# Vision Spinner 2



## Oupa (14/5/14)

Just to let everyone know we have the Vision Spinner II in stock. 1650mAh. Silver or Black - R400. Not loaded on the website yet, but email orders welcome.

​​

Reactions: Like 6


----------



## Andre (14/5/14)

Special price at the Cape Vape Meet? Very cheeky to inquire as you are already contributing amply.

Reactions: Funny 1


----------



## RezaD (14/5/14)

Matthee said:


> Special price at the Cape Vape Meet? Very cheeky to inquire as you are already contributing amply.



I have a feeling it's going to be juices that is going to turn my head at the meet....and some more Evods! Somebody stop me!


----------



## Oupa (14/5/14)

Of course @Matthee .... like last time most VM hardware will be sold at more or less 10% off on the day (rounded off to make it easy)

Reactions: Winner 3


----------



## Silver (15/5/14)

Great stuff @Oupa 
That vision Spinner 2 looks great

Just a question, does it also have that "rubbery" finish to the tube like the Spinner 1?

Incidentally, I love that finish of the Spinner 1. Comfortable and didnt get dirty


----------



## Jackson (4/6/14)

Hi
I just wanna know when you will be getting more stock of the Vision Spinner 2 Silver colour?


----------



## Oupa (4/6/14)

Just uploaded new stock @Jackson


----------



## Jackson (4/6/14)

OKay thanks and the upgraded coils?


----------



## Oupa (4/6/14)

Will be loaded on the site tomorrow


----------



## Jackson (4/6/14)

OKay awesome, thanks


----------



## Yiannaki (5/6/14)

What would be a good tank to slap onto this? Pro Tank mini 3?

Sent from my SM-N9005 using Tapatalk


----------



## Gizmo (5/6/14)

Aerotank mini

Sent from my SM-G900H using Tapatalk

Reactions: Like 1


----------



## Yiannaki (5/6/14)

Gizmo said:


> Aerotank mini
> 
> Sent from my SM-G900H using Tapatalk




Thanks bud 

Thinking of the vision spinner 2 with the aero tank mini as my 3 week no stinkies gift 

One noob question though... what type of charger would the vision spinner 2 need? Could my current twisp charger work?

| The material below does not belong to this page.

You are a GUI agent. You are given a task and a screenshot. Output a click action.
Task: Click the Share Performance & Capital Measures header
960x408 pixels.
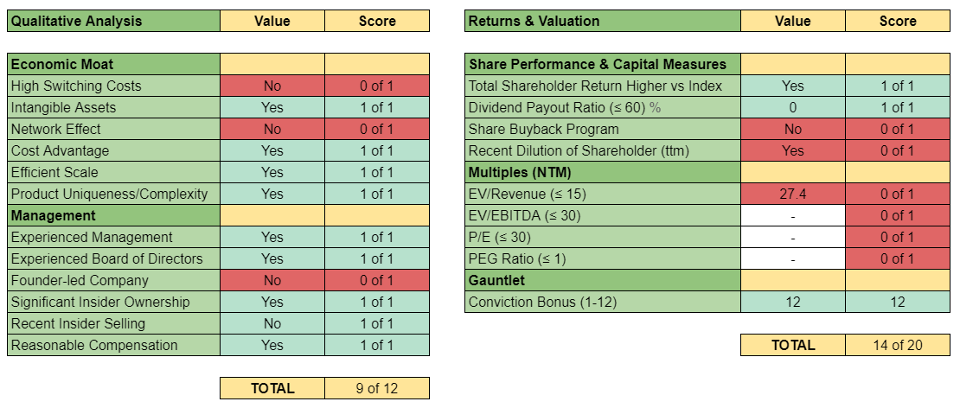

Second noob question  would it be better to go for something like an MVP 2.0 instead?



Sent from my SM-N9005 using Tapatalk


----------



## Gizmo (5/6/14)

Should work fine as the threads are the same.

Its up to you if portability is not a big deal and want a 1000mah more juice then the mvp is a great choice. Otherwise if you want something small and portable that looks slick then get the vision spinner 2.

Reactions: Like 1


----------



## Yiannaki (5/6/14)

Gizmo said:


> Should work fine as the threads are the same.
> 
> Its up to you if portability is not a big deal and want a 1000mah more juice then the mvp is a great choice. Otherwise if you want something small and portable that looks slick then get the vision spinner 2.



Thanks for the advice man.

I'm not too worried about the portability, I guess the battery would be of importance though.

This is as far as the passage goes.